The downside of this situation is that overly
generous valve reliefs cost horsepower. For example, a
2.50-inch diameter valve pocket that is .100-inch deeper
than it really needs to be has a volume of 8 cc’s.
That much volume at TDC can significantly lower the
compression ratio, reducing efficiency and power. It’s
much better to have the proper piston-to-valve clearance
and a shorter dome that doesn’t intrude as far into
the combustion chamber.
Imagine
two engines with the identical compression ratio. One
has pistons with valve reliefs that are too deep and
domes that resemble Mt. Everest; the second has pistons
with optimized valve reliefs and shorter, rounded domes.

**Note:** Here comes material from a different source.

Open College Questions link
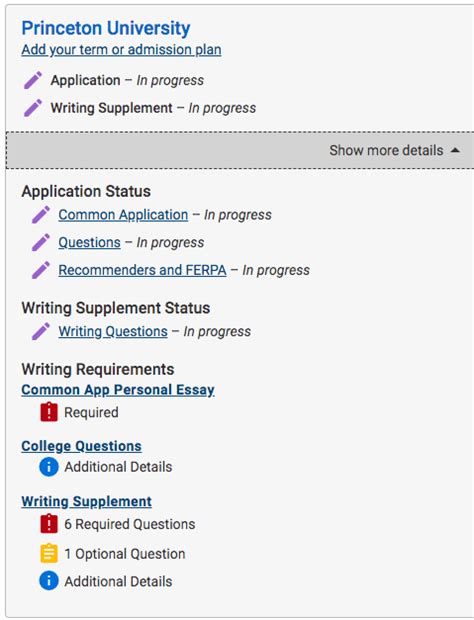474x620 pixels. coord(81,446)
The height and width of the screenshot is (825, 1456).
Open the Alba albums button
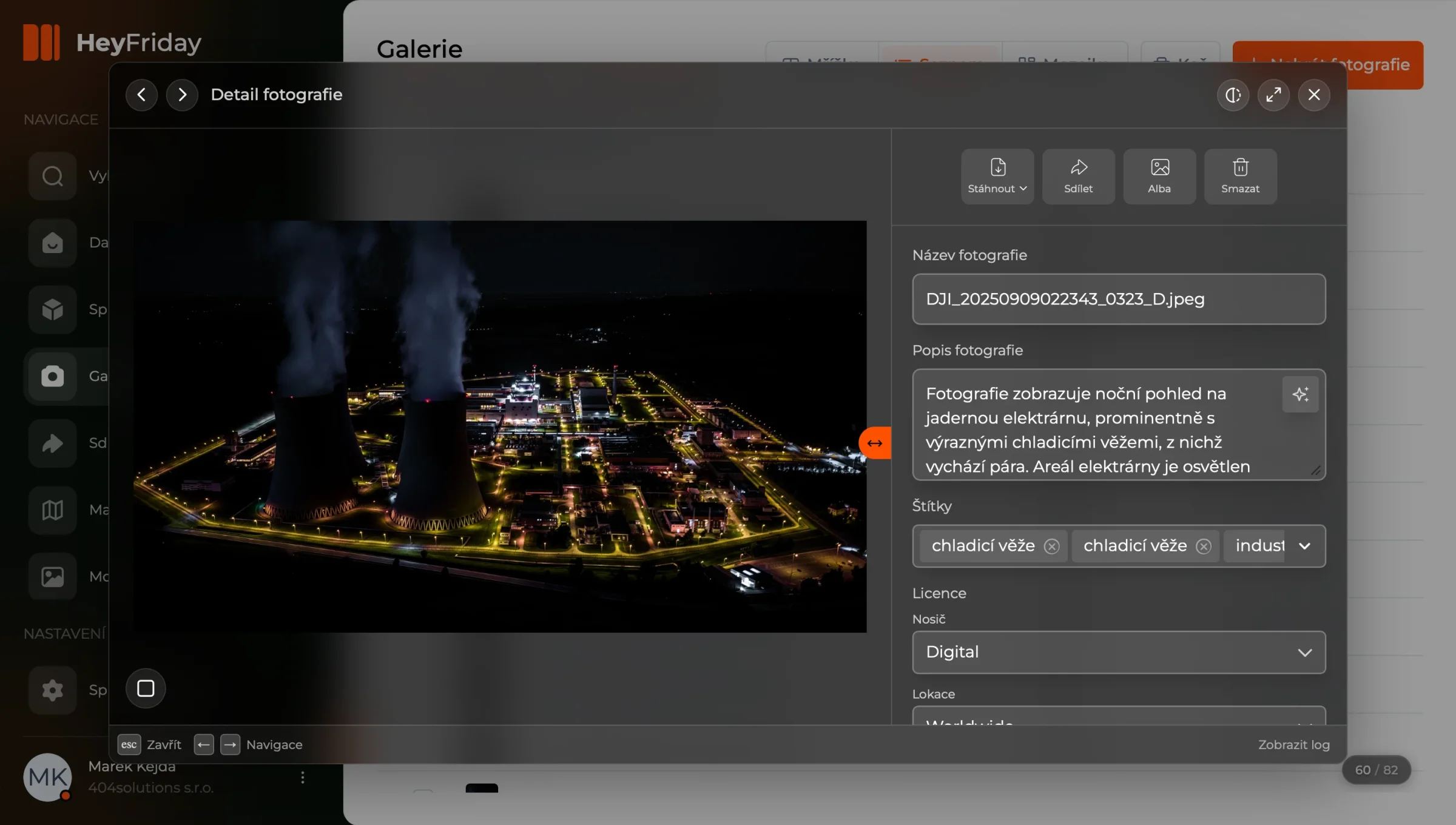click(1159, 177)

Both engines have the same volume above the piston at
TDC, but the engine with the proper valve reliefs and
shorter domes will have a substantial horsepower
advantage.
Measuring piston-to-valve clearance properly is
one of the basic operations that every novice engine
builder should master. It’s not as sexy as flow bench
testing or as high-tech as running dyno simulations on
your laptop, but it is an absolutely essential step in
building a reliable and powerful racing engine.